**About this exercise:**
Scan the records below and copy every line that contains the string "will".

**Materials provided:**
------------------------
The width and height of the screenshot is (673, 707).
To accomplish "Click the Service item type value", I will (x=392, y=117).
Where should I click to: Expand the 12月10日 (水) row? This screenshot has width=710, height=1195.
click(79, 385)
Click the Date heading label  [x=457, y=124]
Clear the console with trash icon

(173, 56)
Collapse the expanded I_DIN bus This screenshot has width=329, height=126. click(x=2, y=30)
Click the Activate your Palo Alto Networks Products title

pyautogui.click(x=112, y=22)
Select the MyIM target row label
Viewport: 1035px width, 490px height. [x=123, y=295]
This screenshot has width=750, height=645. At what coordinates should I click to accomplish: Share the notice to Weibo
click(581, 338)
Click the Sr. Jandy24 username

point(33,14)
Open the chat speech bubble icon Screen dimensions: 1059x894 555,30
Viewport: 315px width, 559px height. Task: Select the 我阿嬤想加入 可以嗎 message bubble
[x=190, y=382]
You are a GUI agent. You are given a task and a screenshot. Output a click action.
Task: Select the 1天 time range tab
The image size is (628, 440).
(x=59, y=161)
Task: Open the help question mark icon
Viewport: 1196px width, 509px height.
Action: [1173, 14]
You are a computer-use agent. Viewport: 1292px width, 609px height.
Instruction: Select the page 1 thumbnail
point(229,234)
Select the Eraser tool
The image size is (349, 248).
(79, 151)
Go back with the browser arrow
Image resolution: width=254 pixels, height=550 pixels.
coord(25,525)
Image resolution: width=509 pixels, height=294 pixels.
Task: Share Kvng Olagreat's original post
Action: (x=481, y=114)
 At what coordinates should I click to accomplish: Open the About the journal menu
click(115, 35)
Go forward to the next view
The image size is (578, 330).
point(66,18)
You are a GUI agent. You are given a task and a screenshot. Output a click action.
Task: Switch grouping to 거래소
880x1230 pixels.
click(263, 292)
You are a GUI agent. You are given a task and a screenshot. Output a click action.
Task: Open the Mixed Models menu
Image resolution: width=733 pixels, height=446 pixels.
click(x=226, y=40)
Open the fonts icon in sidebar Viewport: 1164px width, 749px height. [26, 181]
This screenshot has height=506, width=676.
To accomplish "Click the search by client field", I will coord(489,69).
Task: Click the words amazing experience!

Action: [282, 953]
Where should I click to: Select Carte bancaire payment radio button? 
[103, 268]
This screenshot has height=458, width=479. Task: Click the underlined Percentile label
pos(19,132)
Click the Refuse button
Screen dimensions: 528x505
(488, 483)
------------------------
**Result:**
To accomplish "Click the Service item type value", I will (x=392, y=117).
To accomplish "Click the search by client field", I will coord(489,69).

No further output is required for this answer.